I am standing in the middle of the room so he is not associating it with bath, I tried to analyse. I went and stood at the bathroom door and rubbed my head vigorously with my hands. My genie produced a shampoo this time. I sat down dejected, saying aloud, “Sabun, chahiye, sabun.” 

“Oh, sabun?” the boy echoed and added some words in Farsi which I could not understand, but the tone implied that “if it was only sabun you wanted, why all this fuss?” 

I learnt an important lesson. In Iran if you are not able to explain yourself in English, try your own commonly used words instead. You have a better chance of success. Farsi is the medium of instruction throughout, including professional courses. Only those who have learnt English by their own efforts can communicate in it and definitely it is not Queen’s English. 

Our Iranian friend invited us for lunch on a Friday, the weekly holiday. As we had no personal conveyance, he graciously offered to pick us up at “seven sharp”. Does the hostess expect us to go and cook our own lunch, I wondered. Apologetically, I asked him, “Can you make it a bit late, please? We may still be asleep at seven.”

“Oh, no!” he said. “I mean the night lunch. I will come at seven in the evening.”

After that, many a time we were invited to dinners in the morning, lunches at night. 

Once a man was collecting naans from the dustbin just outside our house. As the precooked naans are highly subsidised, they are sold very cheap and a lot of them are just thrown away. 

“What does this man intend to do with these naans?” I asked my landlady. She contemplated for a while, trying to form a sentence, and then said, “He breaks them into small pieces---”, pausing again, her eyes lit up with the joy of finding the correct word, “then he feeds them to the mother of eggs.” 

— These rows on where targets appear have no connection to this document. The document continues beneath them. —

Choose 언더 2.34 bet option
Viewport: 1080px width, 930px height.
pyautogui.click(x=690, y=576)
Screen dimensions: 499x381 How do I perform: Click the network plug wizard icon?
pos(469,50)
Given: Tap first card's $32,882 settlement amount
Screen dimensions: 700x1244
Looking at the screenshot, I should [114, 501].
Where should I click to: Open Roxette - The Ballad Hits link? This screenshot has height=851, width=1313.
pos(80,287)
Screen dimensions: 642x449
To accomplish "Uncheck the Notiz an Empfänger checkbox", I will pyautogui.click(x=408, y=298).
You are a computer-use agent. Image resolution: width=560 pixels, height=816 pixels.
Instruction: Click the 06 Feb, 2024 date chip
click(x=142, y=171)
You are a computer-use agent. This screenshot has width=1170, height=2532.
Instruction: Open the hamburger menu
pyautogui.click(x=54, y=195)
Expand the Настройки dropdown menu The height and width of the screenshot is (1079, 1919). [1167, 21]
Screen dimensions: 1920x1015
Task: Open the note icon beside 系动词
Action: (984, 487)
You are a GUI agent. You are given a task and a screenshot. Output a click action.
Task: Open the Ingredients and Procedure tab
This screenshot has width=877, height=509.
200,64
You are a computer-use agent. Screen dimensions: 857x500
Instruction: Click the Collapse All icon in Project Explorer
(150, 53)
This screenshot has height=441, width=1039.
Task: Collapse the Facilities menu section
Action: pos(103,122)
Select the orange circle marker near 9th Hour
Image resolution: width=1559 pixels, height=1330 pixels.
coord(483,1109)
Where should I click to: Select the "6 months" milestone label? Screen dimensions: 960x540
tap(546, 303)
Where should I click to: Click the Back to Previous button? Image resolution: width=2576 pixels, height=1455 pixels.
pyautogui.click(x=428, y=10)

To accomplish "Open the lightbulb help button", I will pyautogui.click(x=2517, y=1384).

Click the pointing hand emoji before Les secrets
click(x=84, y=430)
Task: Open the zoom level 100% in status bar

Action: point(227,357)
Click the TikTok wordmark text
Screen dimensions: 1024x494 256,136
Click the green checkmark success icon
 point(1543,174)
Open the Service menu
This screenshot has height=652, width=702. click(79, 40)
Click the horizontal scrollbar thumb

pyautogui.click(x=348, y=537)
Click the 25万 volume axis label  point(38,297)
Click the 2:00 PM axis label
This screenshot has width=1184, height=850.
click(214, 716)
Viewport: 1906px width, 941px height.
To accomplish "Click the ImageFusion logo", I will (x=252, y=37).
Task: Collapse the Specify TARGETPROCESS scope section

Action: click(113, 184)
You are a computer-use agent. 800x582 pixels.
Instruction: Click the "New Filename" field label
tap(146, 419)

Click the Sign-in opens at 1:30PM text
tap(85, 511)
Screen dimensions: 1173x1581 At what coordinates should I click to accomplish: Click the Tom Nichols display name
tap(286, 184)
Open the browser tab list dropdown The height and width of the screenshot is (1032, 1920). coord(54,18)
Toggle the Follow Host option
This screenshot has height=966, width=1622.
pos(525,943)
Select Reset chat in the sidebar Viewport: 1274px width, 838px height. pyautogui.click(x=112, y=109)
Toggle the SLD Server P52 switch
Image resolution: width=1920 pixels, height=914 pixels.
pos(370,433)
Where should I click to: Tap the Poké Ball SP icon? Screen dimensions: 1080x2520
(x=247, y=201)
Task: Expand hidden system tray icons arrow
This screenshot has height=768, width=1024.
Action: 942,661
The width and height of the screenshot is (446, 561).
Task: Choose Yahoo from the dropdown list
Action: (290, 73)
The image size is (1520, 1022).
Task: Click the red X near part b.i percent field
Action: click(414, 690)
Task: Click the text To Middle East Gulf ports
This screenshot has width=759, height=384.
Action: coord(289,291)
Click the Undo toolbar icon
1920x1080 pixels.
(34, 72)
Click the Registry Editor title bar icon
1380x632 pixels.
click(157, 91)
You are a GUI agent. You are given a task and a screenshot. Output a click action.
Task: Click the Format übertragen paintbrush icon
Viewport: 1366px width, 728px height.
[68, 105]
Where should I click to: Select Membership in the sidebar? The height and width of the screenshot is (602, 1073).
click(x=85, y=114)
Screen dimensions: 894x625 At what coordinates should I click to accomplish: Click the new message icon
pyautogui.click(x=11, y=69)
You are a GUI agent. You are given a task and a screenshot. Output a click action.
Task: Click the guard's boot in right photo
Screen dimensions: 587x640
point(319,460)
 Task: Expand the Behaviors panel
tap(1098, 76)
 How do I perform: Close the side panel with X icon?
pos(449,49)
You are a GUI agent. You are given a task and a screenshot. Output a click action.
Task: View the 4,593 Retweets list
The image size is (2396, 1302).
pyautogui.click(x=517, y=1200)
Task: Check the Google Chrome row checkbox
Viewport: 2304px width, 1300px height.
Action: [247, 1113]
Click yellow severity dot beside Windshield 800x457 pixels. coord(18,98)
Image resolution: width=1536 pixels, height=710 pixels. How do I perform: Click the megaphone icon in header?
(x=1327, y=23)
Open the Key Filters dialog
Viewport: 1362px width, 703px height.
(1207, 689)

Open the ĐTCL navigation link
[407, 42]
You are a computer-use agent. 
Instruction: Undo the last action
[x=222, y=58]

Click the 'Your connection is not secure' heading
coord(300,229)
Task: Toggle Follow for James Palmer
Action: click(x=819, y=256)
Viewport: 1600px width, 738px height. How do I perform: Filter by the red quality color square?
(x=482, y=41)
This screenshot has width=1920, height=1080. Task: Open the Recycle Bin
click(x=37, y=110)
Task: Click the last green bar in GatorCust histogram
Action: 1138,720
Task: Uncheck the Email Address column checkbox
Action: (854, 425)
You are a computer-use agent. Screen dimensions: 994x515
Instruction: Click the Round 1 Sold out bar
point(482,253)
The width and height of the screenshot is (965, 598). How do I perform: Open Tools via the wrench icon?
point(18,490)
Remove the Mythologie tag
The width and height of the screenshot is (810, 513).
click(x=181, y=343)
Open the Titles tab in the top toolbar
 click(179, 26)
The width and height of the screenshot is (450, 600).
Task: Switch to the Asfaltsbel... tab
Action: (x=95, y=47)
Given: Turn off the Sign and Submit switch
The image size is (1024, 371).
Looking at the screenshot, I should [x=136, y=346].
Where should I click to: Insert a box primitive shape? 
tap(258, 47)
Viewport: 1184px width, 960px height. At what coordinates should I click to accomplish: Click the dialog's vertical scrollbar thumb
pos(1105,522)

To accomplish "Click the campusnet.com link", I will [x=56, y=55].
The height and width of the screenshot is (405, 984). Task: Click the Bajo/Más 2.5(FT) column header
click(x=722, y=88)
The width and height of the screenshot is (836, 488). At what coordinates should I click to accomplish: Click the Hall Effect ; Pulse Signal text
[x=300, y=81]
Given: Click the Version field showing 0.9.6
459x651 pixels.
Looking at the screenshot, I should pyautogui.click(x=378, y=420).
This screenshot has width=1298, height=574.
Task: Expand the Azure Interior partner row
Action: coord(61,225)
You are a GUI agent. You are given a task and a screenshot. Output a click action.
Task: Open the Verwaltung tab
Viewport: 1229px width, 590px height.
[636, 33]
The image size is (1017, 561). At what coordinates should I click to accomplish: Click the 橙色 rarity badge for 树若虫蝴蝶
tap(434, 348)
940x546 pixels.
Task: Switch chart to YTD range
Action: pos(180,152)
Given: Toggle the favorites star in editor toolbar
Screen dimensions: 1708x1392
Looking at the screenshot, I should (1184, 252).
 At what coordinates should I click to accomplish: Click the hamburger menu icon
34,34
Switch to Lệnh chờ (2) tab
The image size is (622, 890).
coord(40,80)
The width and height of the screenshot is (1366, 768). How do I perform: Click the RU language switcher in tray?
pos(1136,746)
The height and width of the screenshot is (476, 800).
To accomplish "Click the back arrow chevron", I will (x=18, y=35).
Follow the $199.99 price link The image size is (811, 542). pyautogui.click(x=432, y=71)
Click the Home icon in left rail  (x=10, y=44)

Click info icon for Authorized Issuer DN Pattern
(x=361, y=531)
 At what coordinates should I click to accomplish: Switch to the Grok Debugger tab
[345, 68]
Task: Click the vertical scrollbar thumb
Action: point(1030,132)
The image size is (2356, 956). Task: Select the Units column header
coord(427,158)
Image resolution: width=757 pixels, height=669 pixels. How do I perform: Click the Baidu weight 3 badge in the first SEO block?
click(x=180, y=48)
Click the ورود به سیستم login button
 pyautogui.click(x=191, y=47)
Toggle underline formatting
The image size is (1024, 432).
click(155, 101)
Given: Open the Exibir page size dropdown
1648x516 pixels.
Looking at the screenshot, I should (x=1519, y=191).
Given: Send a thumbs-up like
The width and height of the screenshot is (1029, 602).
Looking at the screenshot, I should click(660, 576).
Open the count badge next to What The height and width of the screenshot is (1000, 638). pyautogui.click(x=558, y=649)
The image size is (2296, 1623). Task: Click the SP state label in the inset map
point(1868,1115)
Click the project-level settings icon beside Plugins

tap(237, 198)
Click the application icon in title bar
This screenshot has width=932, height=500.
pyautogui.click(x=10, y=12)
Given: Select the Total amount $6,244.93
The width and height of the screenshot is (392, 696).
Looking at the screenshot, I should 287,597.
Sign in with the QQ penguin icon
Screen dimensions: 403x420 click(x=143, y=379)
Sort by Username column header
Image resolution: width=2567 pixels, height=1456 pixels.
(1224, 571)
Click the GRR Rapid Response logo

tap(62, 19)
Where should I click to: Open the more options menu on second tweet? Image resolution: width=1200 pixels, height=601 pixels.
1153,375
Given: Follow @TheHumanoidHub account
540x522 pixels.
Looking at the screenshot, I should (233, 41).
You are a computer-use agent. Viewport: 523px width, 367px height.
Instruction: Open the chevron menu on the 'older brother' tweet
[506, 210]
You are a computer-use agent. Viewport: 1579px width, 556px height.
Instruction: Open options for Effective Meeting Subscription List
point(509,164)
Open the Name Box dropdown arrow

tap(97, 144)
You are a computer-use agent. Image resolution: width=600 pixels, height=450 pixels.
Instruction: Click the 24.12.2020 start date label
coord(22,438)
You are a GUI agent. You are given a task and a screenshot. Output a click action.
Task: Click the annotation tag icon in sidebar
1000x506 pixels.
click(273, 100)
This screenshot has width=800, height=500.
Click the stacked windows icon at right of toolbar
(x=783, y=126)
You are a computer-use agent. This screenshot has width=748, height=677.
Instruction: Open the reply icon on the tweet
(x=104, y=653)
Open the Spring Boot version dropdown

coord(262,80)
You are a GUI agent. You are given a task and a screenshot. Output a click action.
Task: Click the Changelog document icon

In my own version of Farsi, aided by hand gestures, I was ordering lunch at a restaurant and was trying to explain to the waiter that I wanted a vegetarian meal. The boy could not contain his curiosity, with the help of all the English words that he could summon at that moment, he asked in a questioning tone, “You are made in---?”

I looked up to see what object had suddenly caught his interest and met with his innocent direct glance. He was asking about me! 

Suppressing uncontrollable laughter, I said, “I am made in India.”